Multi-part download for `url_download` in utils/download.py #6247

SOORAJTS2001 · 2025-11-29T11:04:25Z

fix: modify url_download to do multipart download using multi-threading when supported by the server, which shows better performance and consumes less resources
If server doesn't give content-length or if there is any data to POST into, switch back to _url_download instead

This is a follow up for the discussion in #6236

Summary by CodeRabbit

Release Notes

New Features
- Downloads now support parallel multipart transfers with configurable segment count for improved speed.
- Added automatic detection of server capabilities to intelligently switch between parallel and standard download modes.
- Enhanced download reliability with improved retry logic and timeout controls.

_{✏️ Tip: You can customize this high-level summary in your review settings.}

…ding when supported by the server, which shows better performance and consumes less resources If server doesn't give `content-length` or if there is any `data` to POST into, switch back to `_url_download`

coderabbitai · 2025-11-29T11:04:36Z

Note

Other AI code review bot(s) detected

CodeRabbit has detected other AI code review bot(s) in this pull request and will avoid duplicating their findings in the review comments.
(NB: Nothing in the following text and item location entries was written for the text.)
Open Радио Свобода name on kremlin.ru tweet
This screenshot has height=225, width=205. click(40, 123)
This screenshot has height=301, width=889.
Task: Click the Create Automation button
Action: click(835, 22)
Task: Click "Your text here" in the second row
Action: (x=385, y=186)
This may lead to a less comprehensive review.

Walkthrough

The change introduces range-based multipart download functionality to the avocado/utils/download.py module. It adds a new internal _download_range helper function for fetching specific byte ranges with retry logic, and updates the url_download function to accept a segments parameter for controlling parallelism. The implementation uses ThreadPoolExecutor for concurrent downloads and includes HEAD-based server capability checks (Content-Length and Accept-Ranges headers) to determine whether to use multipart or fallback to single-download paths. A USER_AGENT constant is introduced, and downloaded parts are merged into the final file with per-part cleanup. Typing annotations are added throughout.

Estimated code review effort

🎯 3 (Moderate) | ⏱️ ~25 minutes

Pre-merge checks

❌ Failed checks (1 warning)

Check name	Status	Explanation	Resolution
Docstring Coverage	⚠️ Warning	Docstring coverage is 50.00% which is insufficient. The required threshold is 80.00%.	You can run `@coderabbitai generate docstrings` to improve docstring coverage.

✅ Passed checks (2 passed)

Check name	Status	Explanation
Description Check	✅ Passed	Check skipped - CodeRabbit’s high-level summary is enabled.
Title check	✅ Passed	The title clearly and concisely describes the main change: adding multi-part download capability to the url_download function, which aligns with the primary objective of the PR.

Thanks for using CodeRabbit! It's free for OSS, and your support helps us grow. If you like it, consider giving us a shout-out.

❤️ Share

_{Comment @coderabbitai help to get the list of available commands and usage tips.}

coderabbitai

Actionable comments posted: 3

🧹 Nitpick comments (1)

avocado/utils/download.py (1)
116-119: Use bare raise to preserve the original traceback.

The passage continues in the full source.